Romney unveiled his energy plan just a day after a U.S. court decided 2-1 to strike down an Environmental Protection Agency rule that placed tight curbs on power plant emissions across states borders.

That decision was a blow to Obama administration plans to curb air pollution from the coal-fired power plants, which until 2008 supplied over 50 percent of America's electricity.

But analysts said while the Romney plan and the court decision appeared to throw a lifeline to struggling coal, the abundance of cheap natural gas and other regulations that are more likely to survive legal challenges will still cause as many as 50 gigawatts of coal-fired capacity to retire.

"I think the biggest challenge facing the coal industry is cheap, abundant, less carbon-intense natural gas, and no matter how many photo ops he has in front of coal-fired stations, it doesn't change the economics," said Kevin Massy, a Brookings Institution analyst.

Major advances in horizontal drilling and the practice of hydraulic fracturing have led to a boom in natural gas supply, driving prices to 10-year lows of around.

MINOR IMPACT

Even with the cross-state air pollution rule being thrown out, it is unlikely to change the math around how many coal-fired plants are likely to be shuttered over the next decade or so, Massy and other analysts contend.

"I think the retirements under Romney are unlikely to look that different than those under a second Obama administration," he said.

The court sent the cross pollution rule back to the EPA for revision and ordered the agency to administer its existing Clean Air Interstate Rule - the Bush-era regulation.

By the time the EPA revises the rule, which could take at least two years, it would have limited impact because more stringent mercury and air toxics rules will kick in by 2015 and force old, coal-fired plants to shut down.

"It may not matter much whether President Obama wins a second term or Governor Romney wins the election," said a research note by Clearview Energy Partners.

The EPA's Mercury and Air Toxics rule is being challenged in the same court that struck down the cross state rule.

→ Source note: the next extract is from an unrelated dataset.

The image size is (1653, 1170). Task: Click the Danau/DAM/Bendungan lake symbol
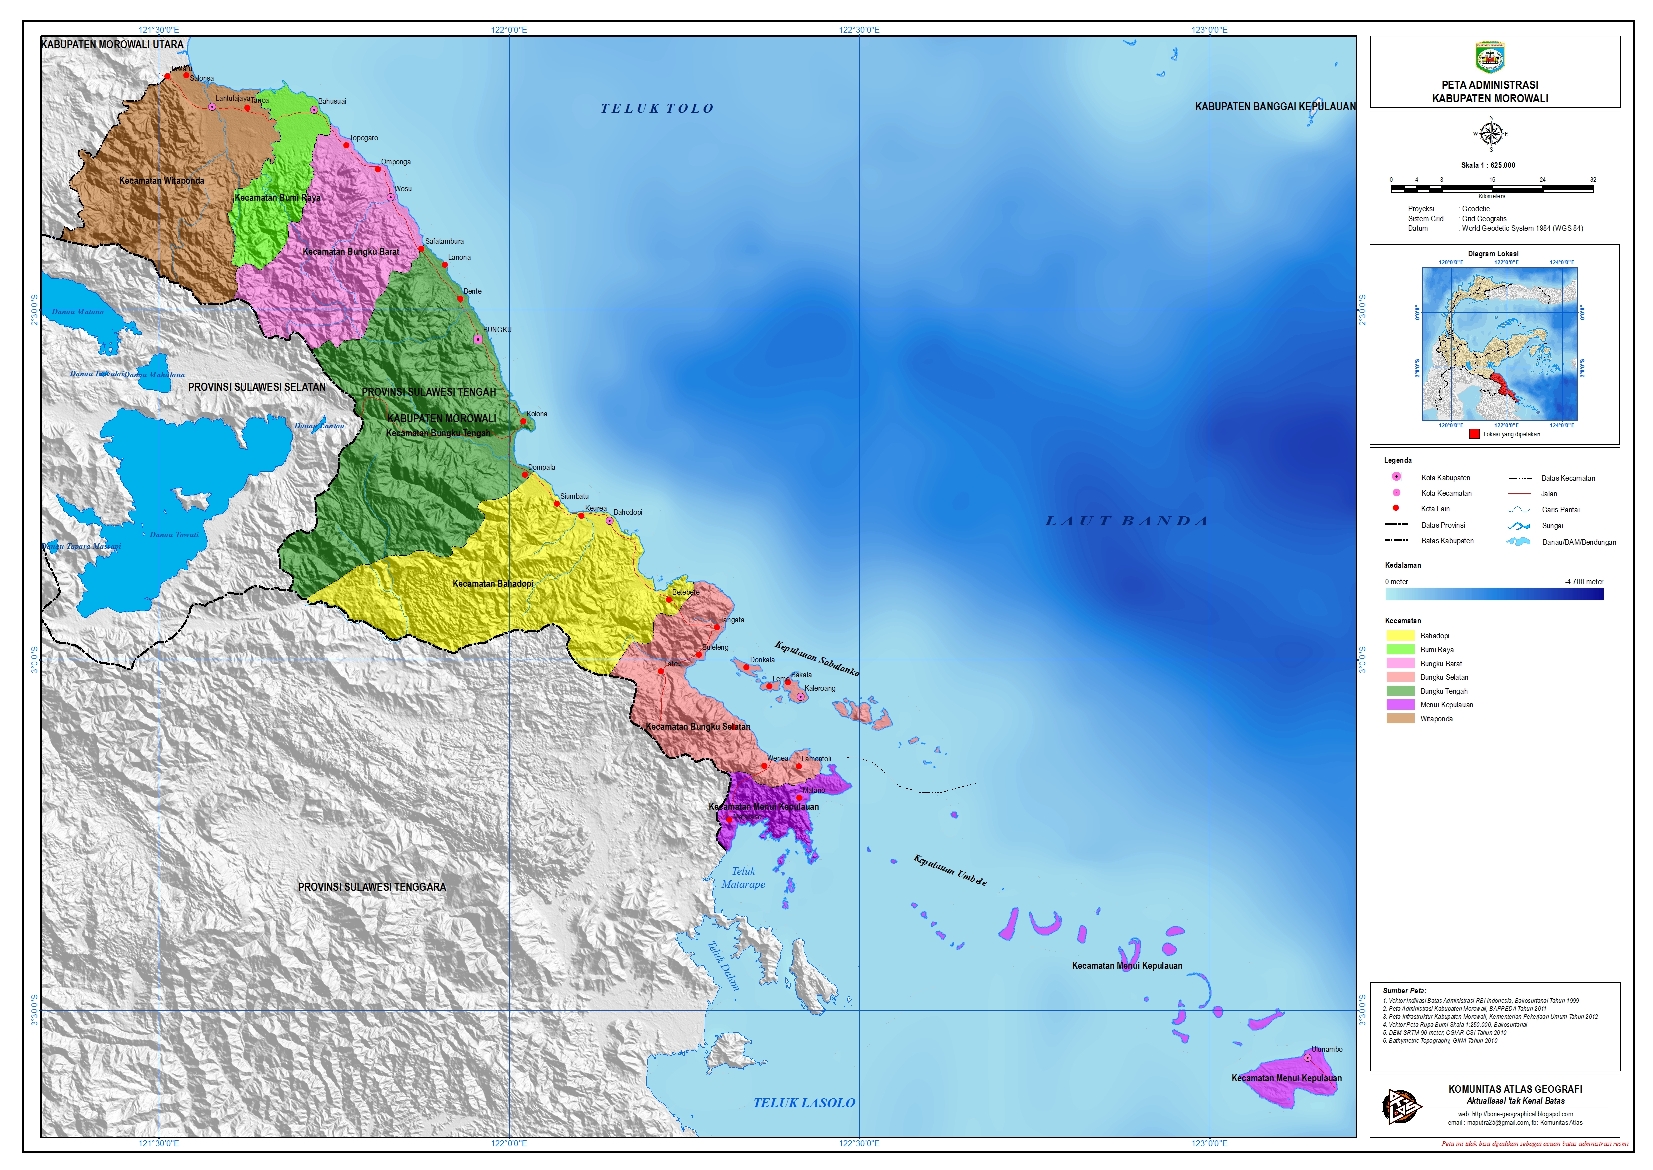(x=1519, y=542)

The National Association of Manufacturers and Chamber of Commerce, have filed briefs this month asking the court to strike down the rule because it would drive up power prices.

Some analysts contend that the mercury rule won't meet the same fate as the cross-state plan because the agency's authority to regulate mercury emissions is very clear.

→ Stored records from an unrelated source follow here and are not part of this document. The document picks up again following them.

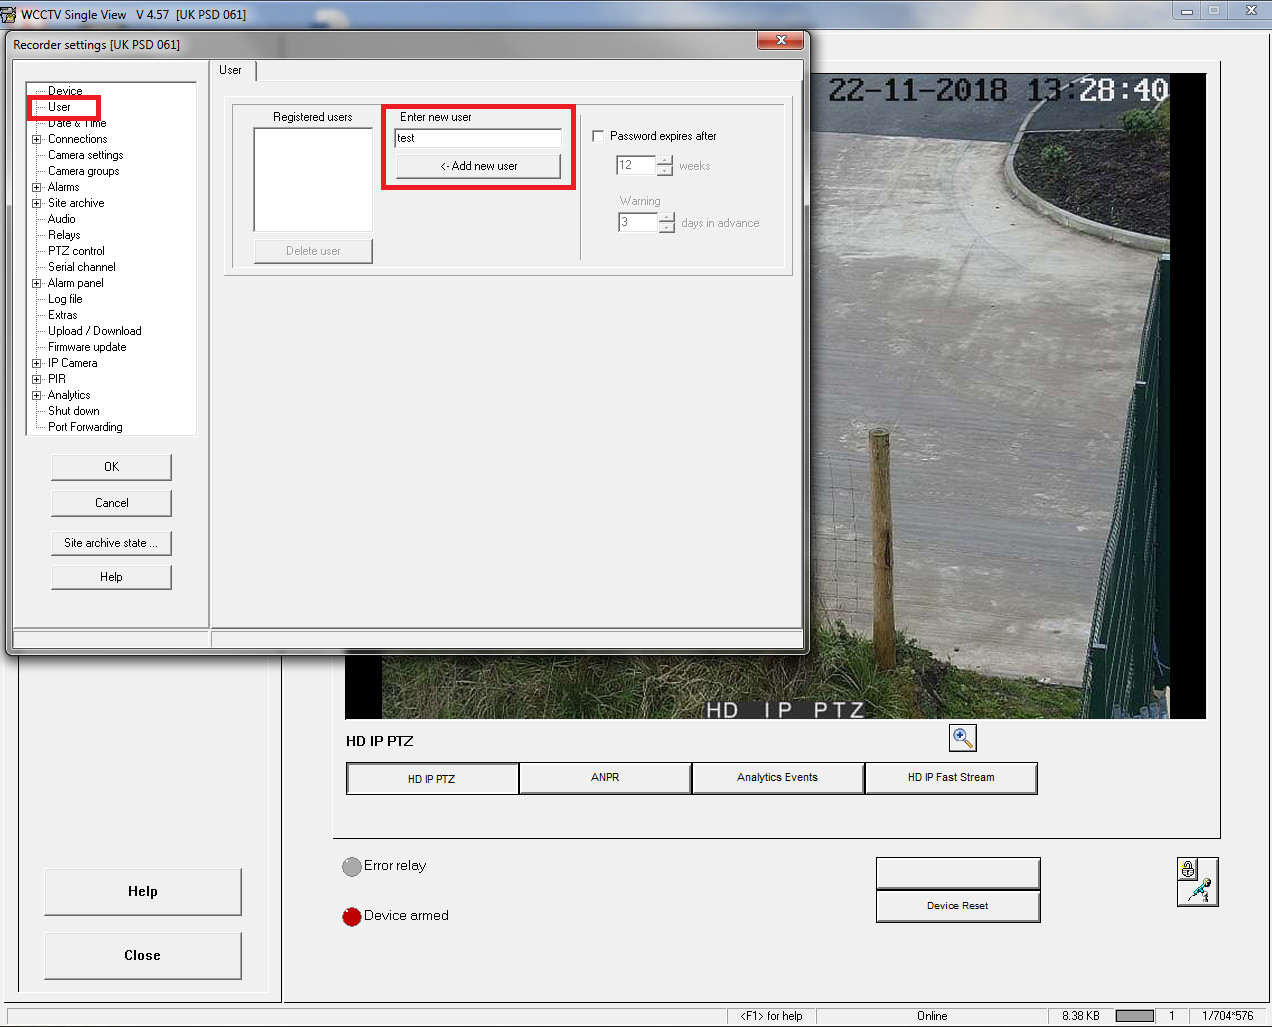Viewport: 1272px width, 1027px height.
Task: Click the WCCTV app icon in title bar
Action: pos(9,14)
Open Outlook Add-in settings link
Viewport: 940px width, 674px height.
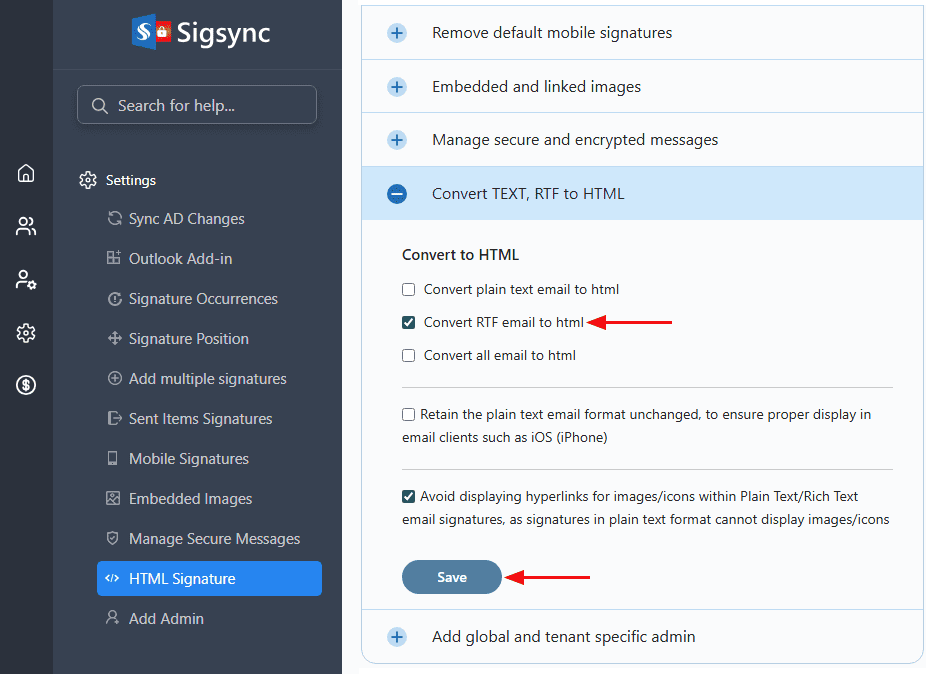pyautogui.click(x=180, y=259)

"The statue clearly delineates how the agency is to carry out its authority," said Vickie Patton, counsel for the Environmental Defense Fund.

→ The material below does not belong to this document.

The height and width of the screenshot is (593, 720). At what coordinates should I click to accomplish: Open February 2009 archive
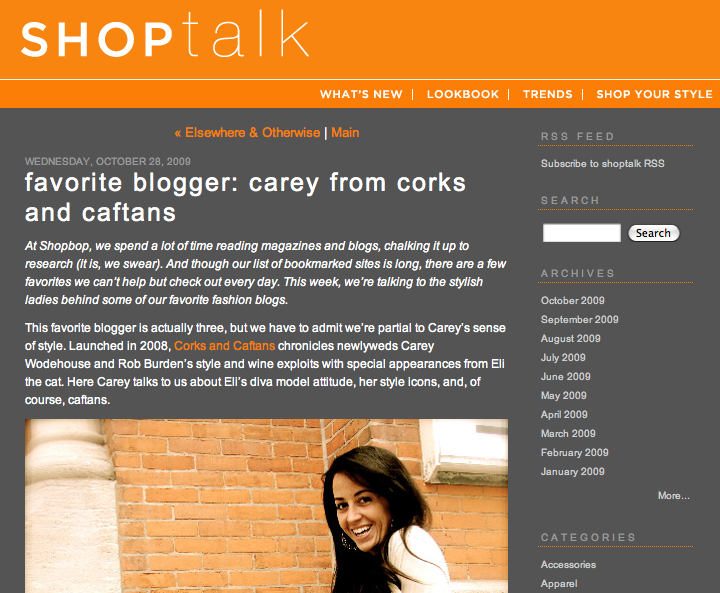(x=574, y=452)
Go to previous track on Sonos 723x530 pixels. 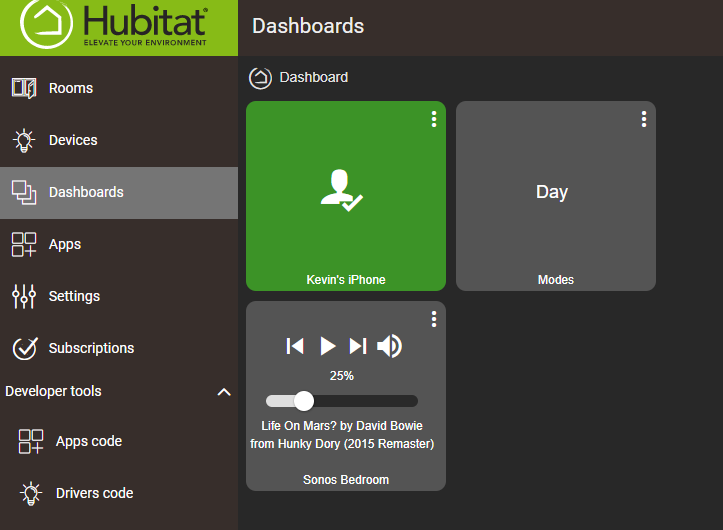click(295, 346)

A vote in the Senate to try to undo EPA's mercury rules in June failed.

Patton said the cross state ruling was an anomaly for the court, which has repeatedly affirmed the agency's clean air policies.

'BLACK EYE'

The same court upheld the EPA's greenhouse gas regulations in June, as well as air quality standards for sulfur dioxide and nitrogen oxide.

"It gives the EPA a little bit more of a black eye," said Andrew Weissman, senior energy adviser at law firm Haynes and Boone, which advises power and gas sector clients.

"But in the bigger picture, it may not be important in terms of the practical consequences."

Barclays Commodities Research said in a note that despite a knee-jerk drop in natural gas company stock prices on Tuesday, the ruling would not affect longer-term prospects for natural gas demand.

Near record-low prices for natural gas that has stemmed from a boom in shale gas supply, have already caused a number of older coal-fired plants to be retired.

Clearview Energy Partners offered a wider range of coal-plant retirement estimates, predicting that generators will shut between 24 and 40.3 GW of coal-fired capacity by 2016. Commodity price fluctuations, however, could broaden that range to between 16.5 GW and 52 GW, the analysts said.

Clearview's Kevin Book said if President Barack Obama wins in November the EPA could extend the greenhouse gas standards to existing power plants - a controversial move that will likely meet resistance from utilities.

"The Obama administration would go past the current new power plant target for those stationary standards and go for existing plants," he said.